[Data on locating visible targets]
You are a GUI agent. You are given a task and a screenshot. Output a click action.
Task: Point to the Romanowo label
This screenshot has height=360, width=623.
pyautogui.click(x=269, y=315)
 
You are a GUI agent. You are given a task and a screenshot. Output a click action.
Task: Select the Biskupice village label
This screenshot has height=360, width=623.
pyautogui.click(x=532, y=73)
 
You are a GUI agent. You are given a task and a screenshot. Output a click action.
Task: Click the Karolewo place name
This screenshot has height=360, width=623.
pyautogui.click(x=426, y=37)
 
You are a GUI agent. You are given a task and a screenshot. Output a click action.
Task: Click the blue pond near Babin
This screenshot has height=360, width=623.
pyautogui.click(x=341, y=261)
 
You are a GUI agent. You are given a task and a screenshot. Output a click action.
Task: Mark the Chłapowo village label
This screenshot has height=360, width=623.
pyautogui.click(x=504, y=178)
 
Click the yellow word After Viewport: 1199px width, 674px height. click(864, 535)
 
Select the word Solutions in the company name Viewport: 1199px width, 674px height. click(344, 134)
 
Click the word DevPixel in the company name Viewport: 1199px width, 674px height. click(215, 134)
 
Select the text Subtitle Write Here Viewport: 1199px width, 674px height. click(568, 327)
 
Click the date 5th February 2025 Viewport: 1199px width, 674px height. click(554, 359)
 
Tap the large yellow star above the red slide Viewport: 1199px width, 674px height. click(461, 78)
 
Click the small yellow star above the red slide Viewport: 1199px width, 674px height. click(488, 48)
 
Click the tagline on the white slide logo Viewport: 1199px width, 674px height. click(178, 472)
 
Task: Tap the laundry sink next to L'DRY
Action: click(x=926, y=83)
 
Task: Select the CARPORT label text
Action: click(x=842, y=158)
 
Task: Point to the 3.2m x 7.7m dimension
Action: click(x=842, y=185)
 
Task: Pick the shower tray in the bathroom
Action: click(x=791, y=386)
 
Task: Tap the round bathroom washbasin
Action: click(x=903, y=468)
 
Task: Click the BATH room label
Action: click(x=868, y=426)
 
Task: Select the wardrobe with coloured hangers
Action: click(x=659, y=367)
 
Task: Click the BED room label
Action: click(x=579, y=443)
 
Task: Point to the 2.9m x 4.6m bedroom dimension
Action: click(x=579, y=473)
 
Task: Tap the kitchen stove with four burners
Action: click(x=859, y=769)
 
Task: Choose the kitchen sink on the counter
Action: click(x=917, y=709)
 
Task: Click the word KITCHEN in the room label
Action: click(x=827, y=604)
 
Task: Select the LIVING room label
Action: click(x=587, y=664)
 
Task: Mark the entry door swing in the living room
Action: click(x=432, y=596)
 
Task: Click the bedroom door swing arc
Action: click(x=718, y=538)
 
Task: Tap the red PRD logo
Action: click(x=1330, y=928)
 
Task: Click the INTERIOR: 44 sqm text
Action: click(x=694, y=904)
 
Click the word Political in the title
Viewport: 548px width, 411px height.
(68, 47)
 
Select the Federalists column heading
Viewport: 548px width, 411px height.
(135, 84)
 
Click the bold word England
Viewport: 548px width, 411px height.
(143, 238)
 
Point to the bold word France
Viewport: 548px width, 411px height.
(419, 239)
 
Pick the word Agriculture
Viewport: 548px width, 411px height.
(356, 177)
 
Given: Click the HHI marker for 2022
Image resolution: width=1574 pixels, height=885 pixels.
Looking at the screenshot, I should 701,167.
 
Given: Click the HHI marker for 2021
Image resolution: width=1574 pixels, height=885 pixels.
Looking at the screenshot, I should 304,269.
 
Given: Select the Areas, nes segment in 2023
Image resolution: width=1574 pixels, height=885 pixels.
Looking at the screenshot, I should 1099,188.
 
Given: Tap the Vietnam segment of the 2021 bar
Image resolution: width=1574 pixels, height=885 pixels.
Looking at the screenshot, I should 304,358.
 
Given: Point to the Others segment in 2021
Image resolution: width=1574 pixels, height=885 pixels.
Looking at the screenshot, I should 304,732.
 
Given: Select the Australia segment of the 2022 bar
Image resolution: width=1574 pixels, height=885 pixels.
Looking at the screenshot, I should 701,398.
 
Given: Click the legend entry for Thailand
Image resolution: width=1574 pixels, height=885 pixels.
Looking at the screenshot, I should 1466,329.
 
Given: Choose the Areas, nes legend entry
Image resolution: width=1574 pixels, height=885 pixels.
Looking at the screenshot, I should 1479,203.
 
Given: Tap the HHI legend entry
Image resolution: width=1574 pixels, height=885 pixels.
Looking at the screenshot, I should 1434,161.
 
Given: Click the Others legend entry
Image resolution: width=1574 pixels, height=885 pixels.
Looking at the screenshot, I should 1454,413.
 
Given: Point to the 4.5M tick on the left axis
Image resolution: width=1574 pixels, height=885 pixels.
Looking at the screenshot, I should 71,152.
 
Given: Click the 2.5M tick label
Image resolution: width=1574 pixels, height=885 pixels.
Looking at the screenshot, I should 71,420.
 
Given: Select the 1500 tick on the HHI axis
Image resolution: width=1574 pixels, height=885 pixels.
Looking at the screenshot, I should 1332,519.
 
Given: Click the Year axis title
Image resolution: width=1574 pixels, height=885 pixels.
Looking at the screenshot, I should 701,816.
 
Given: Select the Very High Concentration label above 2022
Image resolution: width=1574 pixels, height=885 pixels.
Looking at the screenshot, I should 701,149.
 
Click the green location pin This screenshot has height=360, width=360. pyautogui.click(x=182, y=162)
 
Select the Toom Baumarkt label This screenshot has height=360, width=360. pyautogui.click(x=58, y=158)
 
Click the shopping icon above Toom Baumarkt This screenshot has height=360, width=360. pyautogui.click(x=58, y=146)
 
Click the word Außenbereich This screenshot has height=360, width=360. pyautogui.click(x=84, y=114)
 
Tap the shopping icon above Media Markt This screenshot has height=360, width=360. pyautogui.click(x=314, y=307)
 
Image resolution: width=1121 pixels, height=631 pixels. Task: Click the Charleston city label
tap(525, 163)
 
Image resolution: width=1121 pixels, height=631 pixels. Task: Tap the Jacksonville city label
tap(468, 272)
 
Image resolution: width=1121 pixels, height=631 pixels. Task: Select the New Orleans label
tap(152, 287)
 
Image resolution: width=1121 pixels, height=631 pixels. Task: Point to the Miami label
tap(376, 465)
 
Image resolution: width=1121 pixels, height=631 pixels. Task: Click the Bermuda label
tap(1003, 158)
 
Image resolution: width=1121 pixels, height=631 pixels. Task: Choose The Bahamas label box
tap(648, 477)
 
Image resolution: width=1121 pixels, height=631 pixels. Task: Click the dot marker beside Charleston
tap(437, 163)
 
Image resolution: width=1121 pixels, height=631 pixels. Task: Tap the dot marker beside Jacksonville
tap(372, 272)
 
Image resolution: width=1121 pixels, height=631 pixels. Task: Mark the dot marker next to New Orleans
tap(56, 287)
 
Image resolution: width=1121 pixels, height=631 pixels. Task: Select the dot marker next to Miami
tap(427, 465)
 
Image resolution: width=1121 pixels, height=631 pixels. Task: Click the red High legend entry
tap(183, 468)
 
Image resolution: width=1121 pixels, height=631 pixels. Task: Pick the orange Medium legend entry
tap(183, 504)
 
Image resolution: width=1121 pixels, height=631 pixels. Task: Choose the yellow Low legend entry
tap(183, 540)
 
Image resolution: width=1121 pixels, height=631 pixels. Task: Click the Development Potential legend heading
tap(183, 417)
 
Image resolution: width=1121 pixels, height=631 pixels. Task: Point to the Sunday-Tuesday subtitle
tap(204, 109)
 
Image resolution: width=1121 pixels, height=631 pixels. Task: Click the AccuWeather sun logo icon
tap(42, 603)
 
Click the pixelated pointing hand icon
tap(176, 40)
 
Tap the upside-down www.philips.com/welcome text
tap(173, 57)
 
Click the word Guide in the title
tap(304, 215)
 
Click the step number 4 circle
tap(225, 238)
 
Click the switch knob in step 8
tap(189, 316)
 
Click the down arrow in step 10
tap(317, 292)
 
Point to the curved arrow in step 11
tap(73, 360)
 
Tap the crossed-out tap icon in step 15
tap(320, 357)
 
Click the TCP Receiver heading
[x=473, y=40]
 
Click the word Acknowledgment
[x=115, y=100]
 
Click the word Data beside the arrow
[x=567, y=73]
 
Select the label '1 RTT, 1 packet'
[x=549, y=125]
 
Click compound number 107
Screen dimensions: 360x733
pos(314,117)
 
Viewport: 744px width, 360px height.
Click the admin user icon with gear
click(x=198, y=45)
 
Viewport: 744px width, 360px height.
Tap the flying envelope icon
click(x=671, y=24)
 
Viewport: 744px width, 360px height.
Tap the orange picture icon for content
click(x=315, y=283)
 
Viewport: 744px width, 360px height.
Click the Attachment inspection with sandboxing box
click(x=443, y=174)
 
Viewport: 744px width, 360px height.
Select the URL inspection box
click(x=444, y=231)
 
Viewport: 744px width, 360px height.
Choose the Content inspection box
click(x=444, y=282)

- **YOUR TASK**: Filter the rows above and copy every line that contains the word "down". Case counts.

- **FULL RESPONSE**:
Tap the upside-down www.philips.com/welcome text
Click the down arrow in step 10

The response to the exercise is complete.